I never saw my aunt’s body. My eldest brother returned me to my college life covered in grief and I stumbled through life trying to be ok and failing. I remember as we made our way out of the mountains of central Pennsylvania how he lectured me on how our father’s grief was greater than mine. Had I been too emotional at the service? I don’t know. I just don’t know.

Death came again and again. Sanitized for the public comfort and profit. If you didn’t know it already, the funeral industry makes millions upon millions every year exploding our collective grief.

Then came Shannon. Oh Shannon, you never knew the power you held. I never knew her when she wasn’t dying. When I first started dating Stew told me about Shannon and being with the family through her first cancer treatment. He also told me that the cancer had come back. The first time I met Shannon, she surrounded me in her arms. The warmth was amazing.

Months later, I visited her with him, It was the first time, I saw people gathered around someone before they died. We visited often but not enough. You can never visit the dying enough to relieve post-mortem grief.

I stood in the room with her fresh death and told the nurse what I was going to do. The nurse nodded when I had expected her to protest. I washed her body and recited a prayer honoring the vessel that had carried her through life. There is a stillness to death that you can feel in you in your bones. It wasn’t scary, it simply was.

When Papa died that stillness slid over his body as I held his hand. I knew death was there before Momma and my brother did. My gratitude for the nurse who came and told them, sparing me the task is immense.

Grief flows in and out of our lives until we get to the point where we are used to the ebb and flow of it like the tide . We adjust to our new realities thinking it can’t get any worse and then it does. Megan Devine opens her book It’s ok that you’re not ok with this statement “Here’s what I want you to know: this really is as bad as you think.” Raw grief is overwhelming like being caught in a tsunami. One that can return at a moments notice.

On May 1st, the tsunami hit me again. It knocked me out at first and then sent me through the city of memories and regrets you build in two decades of love and friendship while I fought to keep breathing. I didn’t tell anyone until the afternoon, I wasn’t sure how to handle it. Even then, I only told one person. At family dinner, it came out and the look of shock hit everyone so hard that I immediately apologized. The latest wave brought anxiety with it. My heart is threatening to pound its way out of my chest. I don’t know how to exist in this new reality where he is gone.

I’m not being melodramatic, I really don’t know how to exist in this reality without him. I look over the text messages we passed back and forth daily and his voice is fading. The voice that gave me advice, that missed me and loved me.

I know it will not always be like this. I know there will be better days, but I also know that there be days where the grief washes over me and I don’t know which way is up.

All of this sounds very bleak. Grief doesn’t end but it does transform you (or at least to others), because when you do surface you are different. When the water recedes, a memories that you had passed over is uncovered. And you remember the love, you had for them. After all, “But what is grief, if not love persevering?”

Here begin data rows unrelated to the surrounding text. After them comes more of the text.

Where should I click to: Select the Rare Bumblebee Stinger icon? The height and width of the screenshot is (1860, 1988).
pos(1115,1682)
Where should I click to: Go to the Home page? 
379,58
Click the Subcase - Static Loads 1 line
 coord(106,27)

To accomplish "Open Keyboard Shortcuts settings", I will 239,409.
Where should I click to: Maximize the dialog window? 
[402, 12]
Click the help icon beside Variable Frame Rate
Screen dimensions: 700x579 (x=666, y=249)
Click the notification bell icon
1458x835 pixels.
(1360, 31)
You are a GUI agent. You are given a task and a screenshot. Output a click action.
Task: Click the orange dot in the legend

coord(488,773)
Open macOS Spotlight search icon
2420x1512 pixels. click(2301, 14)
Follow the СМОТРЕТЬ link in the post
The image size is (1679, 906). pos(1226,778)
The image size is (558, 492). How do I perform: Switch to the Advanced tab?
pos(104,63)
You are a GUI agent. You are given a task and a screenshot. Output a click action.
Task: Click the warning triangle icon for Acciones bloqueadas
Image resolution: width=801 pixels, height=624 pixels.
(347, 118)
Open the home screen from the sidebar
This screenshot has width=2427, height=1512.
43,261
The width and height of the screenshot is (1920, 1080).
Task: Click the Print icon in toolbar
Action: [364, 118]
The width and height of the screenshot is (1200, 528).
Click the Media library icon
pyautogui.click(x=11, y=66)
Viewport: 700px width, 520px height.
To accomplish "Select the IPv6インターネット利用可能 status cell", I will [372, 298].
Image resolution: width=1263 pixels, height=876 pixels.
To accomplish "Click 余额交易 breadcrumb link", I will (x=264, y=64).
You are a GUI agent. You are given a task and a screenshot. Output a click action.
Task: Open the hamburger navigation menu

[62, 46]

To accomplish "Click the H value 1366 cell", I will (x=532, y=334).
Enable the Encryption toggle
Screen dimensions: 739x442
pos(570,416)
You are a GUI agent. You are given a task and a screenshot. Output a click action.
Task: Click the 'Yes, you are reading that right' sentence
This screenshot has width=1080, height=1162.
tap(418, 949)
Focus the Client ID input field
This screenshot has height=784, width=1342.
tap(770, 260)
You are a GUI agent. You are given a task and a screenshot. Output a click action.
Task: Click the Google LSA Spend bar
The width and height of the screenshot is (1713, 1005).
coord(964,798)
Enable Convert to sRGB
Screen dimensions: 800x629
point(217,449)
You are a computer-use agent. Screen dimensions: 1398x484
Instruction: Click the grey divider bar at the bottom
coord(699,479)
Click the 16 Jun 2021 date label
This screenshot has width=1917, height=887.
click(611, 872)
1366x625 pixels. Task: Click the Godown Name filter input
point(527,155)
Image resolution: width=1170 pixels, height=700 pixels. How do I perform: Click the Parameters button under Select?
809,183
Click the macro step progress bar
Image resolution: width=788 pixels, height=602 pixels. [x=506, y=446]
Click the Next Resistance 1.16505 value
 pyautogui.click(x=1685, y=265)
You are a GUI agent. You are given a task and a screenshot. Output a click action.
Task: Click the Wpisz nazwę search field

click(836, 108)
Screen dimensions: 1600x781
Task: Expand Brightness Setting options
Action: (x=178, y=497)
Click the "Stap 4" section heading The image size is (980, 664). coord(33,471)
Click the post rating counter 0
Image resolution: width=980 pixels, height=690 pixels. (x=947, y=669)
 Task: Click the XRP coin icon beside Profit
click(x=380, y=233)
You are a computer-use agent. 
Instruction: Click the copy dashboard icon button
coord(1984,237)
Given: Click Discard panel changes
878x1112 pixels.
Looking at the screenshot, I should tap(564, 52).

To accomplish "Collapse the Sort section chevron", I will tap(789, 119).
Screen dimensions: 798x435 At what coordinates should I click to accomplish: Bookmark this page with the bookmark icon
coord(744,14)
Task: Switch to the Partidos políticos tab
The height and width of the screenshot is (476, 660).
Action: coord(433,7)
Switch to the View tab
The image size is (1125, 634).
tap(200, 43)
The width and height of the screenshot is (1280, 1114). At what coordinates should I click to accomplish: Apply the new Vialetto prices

Will it be ok, again? A lot of people will try and tell you that it will be. That grief is something to move through and there will be something better around the corner. But that is a lie. It may never been ok again. The world is shaped by grief in ways that can not be explain to others that have not gone through it or who have chosen to ignore it. The world will never be the same without my Papa. Nor will it be the same without the man I loved for nearly two decades.

Ignoring pain doesn’t heal it. Time doesn’t always lessen it. What has worked for me and allowed me to live with and in grief is not trying to be ok. Thank you again to Megan Devine for her work on grief. I let myself grieve, cry and exist with this new reality. There are times like the last two weeks when I have poured myself into work to distract my mind from the loss. And there will be days like today when my body says enough and I let the grief turn into words.